The output of this system is intended to be consumed by downstream processes—whether automated or human—helping organizations make better, faster, and more consistent lending decisions.

Tech Stack

Python
Terraform: Infrastructure as Code.
AWS (Kinesis, S3, EC2, ECR, Lambda): Services for development and streaming inference.
Docker: Containerization
uv: Dependency management
Prefect: Workflow orchestration
MLflow: Experiment tracking & model registry
ruff: Linter & code formatter
LocalStack: Test cloud services

Good practices

Unit tests using Pytest
Integration tests using LocalStack for cloud services
Linter and code formatter using ruff
Makefile to automate building and managing dependencies
IaC with Terraform

Project Organization

loan_prediction/    
├── LICENSE            <- Open-source license if one is chosen
├── Makefile           <- Makefile with convenience commands like `make data` or `make train`
├── README.md          <- The top-level README for developers using this project.
├── data
│   ├── external       <- Data from third party sources.
│   ├── interim        <- Intermediate data that has been transformed.
│   ├── processed      <- The final, canonical data sets for modeling.
│   └── raw            <- The original, immutable data dump.
│
├── models             <- Trained and serialized models, model predictions, or model summaries
│
├── notebooks          <- Jupyter notebooks for visualizations and toy tests.
│
├── infrastructure     <- Terraform IaC setup.
│
├── pyproject.toml     <- Project configuration file with package metadata for 
│                         lap (src module) and configuration for tools like black
│
├── reports            <- Generated analysis as HTML, PDF, LaTeX, etc.
│   └── figures        <- Generated graphics and figures to be used in reporting
│
│
└── lap   <- Source code for use in this project.
    │
    ├── __init__.py             <- Makes lap a Python module
    │
    ├── config.py               <- Store useful variables and configuration
    │
    ├── dataset.py              <- Script to create the processed dataset
    │
    └── modeling                
        ├── __init__.py 
        ├── hp_optim.py         <- Code to make hyperparameter optimization of specific model
        ├── model_selection.py  <- Code to test several models and select the best 
        ├── predict.py          <- Code to run model inference with trained models          
        └── train.py            <- Code to train models

Requirements

Before setting up the whole project you need to have installed:

Docker: Including docker compose command
Make
uv Package Manager
AWS CLI: Use aws configure to set up your IAM credentials.
Terraform for Infrastructure as Code

Project Setup

Clone the project from the repository and move to its directory.

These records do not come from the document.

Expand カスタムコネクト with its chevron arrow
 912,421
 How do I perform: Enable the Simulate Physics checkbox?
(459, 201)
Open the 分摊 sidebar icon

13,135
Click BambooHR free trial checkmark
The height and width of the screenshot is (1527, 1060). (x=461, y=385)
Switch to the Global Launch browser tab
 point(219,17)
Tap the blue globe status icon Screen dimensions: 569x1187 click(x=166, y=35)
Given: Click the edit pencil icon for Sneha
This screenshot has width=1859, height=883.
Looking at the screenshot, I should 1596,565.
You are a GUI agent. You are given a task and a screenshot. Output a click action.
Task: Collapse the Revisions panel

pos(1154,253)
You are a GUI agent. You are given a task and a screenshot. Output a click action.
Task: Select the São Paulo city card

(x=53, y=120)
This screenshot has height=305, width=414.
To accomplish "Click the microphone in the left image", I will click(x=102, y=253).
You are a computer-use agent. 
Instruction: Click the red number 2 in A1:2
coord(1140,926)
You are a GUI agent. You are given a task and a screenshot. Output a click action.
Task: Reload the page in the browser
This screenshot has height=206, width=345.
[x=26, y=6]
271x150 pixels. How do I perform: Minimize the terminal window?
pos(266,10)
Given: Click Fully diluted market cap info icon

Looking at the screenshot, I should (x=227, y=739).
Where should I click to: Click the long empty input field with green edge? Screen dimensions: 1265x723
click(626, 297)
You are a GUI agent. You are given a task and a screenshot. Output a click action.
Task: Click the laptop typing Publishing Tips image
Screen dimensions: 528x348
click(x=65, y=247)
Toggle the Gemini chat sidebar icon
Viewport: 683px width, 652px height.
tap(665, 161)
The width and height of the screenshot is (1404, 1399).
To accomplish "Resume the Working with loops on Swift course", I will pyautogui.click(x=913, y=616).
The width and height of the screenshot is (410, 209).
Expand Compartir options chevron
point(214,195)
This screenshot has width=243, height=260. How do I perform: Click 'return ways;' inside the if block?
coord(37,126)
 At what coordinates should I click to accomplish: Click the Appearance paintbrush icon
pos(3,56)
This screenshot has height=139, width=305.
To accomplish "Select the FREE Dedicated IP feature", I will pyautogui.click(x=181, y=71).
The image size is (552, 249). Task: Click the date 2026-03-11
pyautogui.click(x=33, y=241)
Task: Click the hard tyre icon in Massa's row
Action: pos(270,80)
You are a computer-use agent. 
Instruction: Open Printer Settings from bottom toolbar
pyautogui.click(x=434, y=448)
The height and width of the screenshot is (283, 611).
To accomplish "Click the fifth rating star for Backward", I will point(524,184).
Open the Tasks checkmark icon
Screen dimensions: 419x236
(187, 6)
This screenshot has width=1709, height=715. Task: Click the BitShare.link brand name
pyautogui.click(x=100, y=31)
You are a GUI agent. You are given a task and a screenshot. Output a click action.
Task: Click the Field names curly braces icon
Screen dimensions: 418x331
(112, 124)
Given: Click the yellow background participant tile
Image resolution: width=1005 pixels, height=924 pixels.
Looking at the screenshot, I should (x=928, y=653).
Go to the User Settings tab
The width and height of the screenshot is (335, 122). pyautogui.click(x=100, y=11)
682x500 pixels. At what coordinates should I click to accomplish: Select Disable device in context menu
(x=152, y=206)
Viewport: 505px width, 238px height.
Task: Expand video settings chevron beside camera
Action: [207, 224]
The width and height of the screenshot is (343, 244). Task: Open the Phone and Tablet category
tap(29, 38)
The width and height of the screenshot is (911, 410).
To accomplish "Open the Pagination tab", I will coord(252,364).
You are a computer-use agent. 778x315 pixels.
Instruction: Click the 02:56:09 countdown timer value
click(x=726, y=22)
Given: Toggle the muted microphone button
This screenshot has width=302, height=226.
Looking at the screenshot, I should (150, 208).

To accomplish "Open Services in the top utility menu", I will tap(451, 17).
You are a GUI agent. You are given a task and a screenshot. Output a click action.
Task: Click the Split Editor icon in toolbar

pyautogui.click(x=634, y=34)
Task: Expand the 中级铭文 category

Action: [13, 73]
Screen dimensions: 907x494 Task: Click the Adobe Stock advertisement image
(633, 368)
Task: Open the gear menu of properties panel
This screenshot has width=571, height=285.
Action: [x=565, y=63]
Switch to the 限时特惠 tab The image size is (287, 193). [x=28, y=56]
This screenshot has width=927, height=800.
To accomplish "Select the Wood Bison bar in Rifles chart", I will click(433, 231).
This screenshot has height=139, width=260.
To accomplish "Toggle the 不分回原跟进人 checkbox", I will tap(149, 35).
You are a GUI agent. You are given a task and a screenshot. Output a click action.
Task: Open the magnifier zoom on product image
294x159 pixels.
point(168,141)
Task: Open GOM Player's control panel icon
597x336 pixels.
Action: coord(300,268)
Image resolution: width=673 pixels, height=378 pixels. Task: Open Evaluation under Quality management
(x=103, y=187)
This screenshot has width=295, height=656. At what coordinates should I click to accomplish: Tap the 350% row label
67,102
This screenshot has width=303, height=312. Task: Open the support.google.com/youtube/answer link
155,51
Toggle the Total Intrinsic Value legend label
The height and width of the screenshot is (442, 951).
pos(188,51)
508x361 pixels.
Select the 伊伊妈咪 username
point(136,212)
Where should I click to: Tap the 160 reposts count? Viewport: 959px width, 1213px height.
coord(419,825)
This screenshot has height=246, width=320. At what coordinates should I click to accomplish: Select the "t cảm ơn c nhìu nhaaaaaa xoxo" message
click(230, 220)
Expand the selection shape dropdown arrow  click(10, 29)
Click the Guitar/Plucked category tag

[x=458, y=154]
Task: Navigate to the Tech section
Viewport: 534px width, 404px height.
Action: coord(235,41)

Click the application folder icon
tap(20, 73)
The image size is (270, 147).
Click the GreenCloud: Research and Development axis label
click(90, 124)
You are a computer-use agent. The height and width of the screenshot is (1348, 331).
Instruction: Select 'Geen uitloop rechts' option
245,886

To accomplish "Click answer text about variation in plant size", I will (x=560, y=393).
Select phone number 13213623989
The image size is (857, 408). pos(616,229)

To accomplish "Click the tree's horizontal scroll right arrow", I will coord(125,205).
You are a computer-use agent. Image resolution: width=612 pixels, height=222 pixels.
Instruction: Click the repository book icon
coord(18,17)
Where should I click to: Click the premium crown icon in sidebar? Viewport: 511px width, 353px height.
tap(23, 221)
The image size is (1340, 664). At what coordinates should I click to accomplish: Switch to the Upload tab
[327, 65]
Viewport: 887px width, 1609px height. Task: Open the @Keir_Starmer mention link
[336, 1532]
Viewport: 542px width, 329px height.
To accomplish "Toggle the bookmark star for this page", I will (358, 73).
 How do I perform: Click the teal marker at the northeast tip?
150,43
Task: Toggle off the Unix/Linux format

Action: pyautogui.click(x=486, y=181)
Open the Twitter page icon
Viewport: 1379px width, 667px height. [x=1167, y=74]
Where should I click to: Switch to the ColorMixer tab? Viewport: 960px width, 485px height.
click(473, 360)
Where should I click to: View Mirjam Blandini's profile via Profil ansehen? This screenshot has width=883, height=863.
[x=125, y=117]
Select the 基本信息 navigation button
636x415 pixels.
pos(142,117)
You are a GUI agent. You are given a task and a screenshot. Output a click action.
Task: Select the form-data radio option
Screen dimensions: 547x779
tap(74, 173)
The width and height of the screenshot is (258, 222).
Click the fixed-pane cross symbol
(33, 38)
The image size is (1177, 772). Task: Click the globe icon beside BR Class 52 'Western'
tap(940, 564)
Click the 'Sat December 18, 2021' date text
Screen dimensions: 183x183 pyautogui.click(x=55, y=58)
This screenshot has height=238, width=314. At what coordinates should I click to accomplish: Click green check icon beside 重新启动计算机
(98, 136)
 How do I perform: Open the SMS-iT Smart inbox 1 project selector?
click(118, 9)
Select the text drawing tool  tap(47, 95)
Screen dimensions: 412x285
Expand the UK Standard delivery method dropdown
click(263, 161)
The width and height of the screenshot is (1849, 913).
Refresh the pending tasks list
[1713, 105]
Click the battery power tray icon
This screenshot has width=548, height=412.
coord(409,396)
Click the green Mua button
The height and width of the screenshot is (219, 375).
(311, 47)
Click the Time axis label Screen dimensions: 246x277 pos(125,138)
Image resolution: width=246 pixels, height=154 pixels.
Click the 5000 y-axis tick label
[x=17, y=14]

git clone https://github.com/Gustavo-HA/loan_prediction.git
cd loan_prediction

Create the environment.

make create_environment

Activate it using the command for your OS

# Linux/MacOS
source ./venv/bin/activate

# Windows
.\venv\bin\activate

Sign into your Prefect account using uvx prefect-cloud login and follow instructions.

Create, clean and preprocess the dataset using:

make data

Cloud Infrastructure

Before doing any training, we must track the experiments with MLflow. We'll be using AWS for the cloud services and Terraform to create the S3 bucket and the online service with Kinesis and Lambda. This is a tricky part and may need to change some variables to work the best in your device, here are some easy steps to ensure its functionality:

Create a S3 bucket to store the tfstate
Go to infrastructure/main.tf and adjust this code section to your s3 bucket

terraform {
    required_version = ">= 1.0.0"
    backend "s3" {
        bucket = "tf-state-loan-prediction"
        key = "loan-prediction.tfstate"
        region = "us-east-2"
        encrypt = true
    }
}

Similarly, update the aws region and the S3 bucket variable in infrastructure/vars/stg.tfvars to ensure the bucket name is globally unique. For more information, see the AWS S3 bucket naming rules.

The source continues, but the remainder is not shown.